# Segment 30 Sanmit Narvekar

(diff) ← Older revision | Latest revision (diff) | Newer revision → (diff)

#### To Calculate

1. For a set of positive values $\displaystyle \{x_i\}$ , use Jensen's inequality to show (a) the mean of their square is never less than the square of their mean, and (b) their (arithmetic) mean is never less than their harmonic mean.

Part A

This is basically applying Jensen's inequality to the function $\displaystyle f(x) = x^2$ , which leads the statement to hold since x^2 is a convex function. Specifically, consider the graph of x^2. The mean of the squares would be like a value on a segment connecting 2 points on the parabola, and the square of the mean would be the point on the parabola in the middle of those points. Since the segment will always be higher than the point on the parabola, the statement holds.

More formally:

$\displaystyle \left( \frac{1}{N} \sum x_i \right)^2 = f \left( \frac{1}{N} \sum x_i \right) \le \frac{1}{N} \sum f(x_i) = \frac{1}{N} \sum x_i^2$

Which is the proof as desired.

Part B

The harmonic mean is:

$\displaystyle H = \frac{N}{\sum\frac{1}{x_i}}$

We define our function to be $\displaystyle f(x) = \frac{1}{x}$ . Then,

$\displaystyle H = f \left(\frac{1}{N} \sum \frac{1}{x_i} \right)$

By Jensen's inequality:

$\displaystyle H \le \frac{1}{N} \sum f \left( \frac{1}{x_i} \right) = \frac{1}{N} \sum x_i$

Which is the arithmetic mean. Thus the arithmetic mean is always larger than the harmonic mean.

2. Sharpen the argument about termination of E-M methods that was given in slide 4, as follows: Suppose that $\displaystyle g(x) \ge f(x)$ for all $\displaystyle x$ , for some two functions $\displaystyle f$ and $\displaystyle g$ . Prove that, at any local maximum $\displaystyle x_m$ of $\displaystyle f$ , one of these two conditions must hold: (1) $\displaystyle g(x_m) > f(x_m)$ [in which case the E-M algorithm has not yet terminated], or (2) $\displaystyle g(x_m)$ is a local maximum of $\displaystyle g$ [in which case the E-M algorithm terminates at a maximum of $\displaystyle g$ , as advertised]. You can make any reasonable assumption about continuity of the functions.

By our assumption, $\displaystyle g(x) \ge f(x)$ for all $\displaystyle x$ . Consider a local maximum of f at x_m. First consider the case where $\displaystyle g(x_m) = f(x_m)$ . If we assume that both functions are continuous, then their derivatives at x_m must be 0, since f(x_m) is a local maxima, and if g's derivative at that point were not zero, then f(x_m) would either not be continuous, or it wouldn't equal g(x_m).
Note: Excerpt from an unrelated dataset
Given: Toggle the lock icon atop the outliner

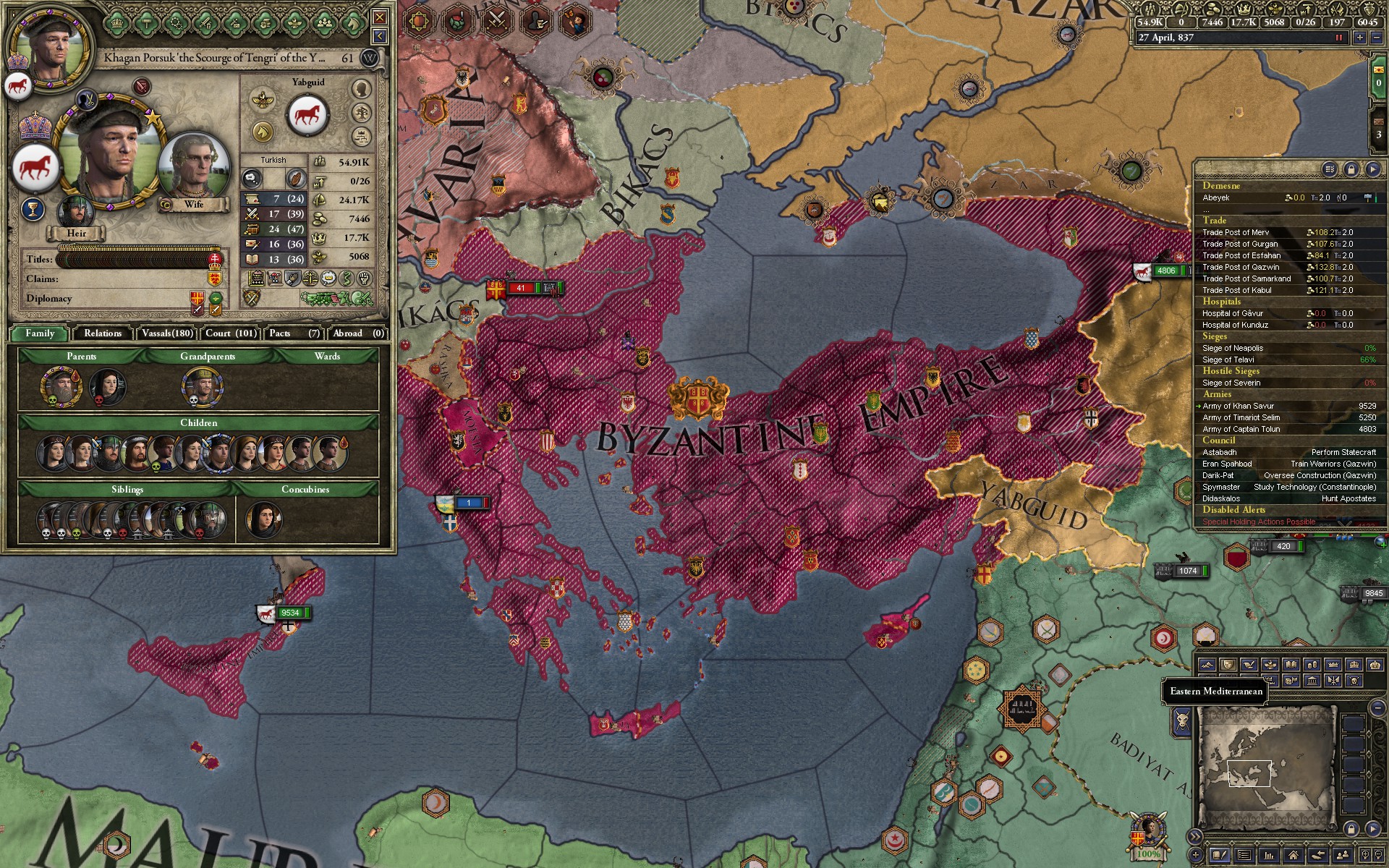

The other case is that $\displaystyle g(x_m) > f(x_m)$ , since g has to be greater at all points. In this case, EM has not terminated, since it waits until f(x_m) = g(x_m).

2. So slide 4 proves that some function is less than the actual function of interest, namely $\displaystyle L(\theta)$ . What makes this such a powerful idea?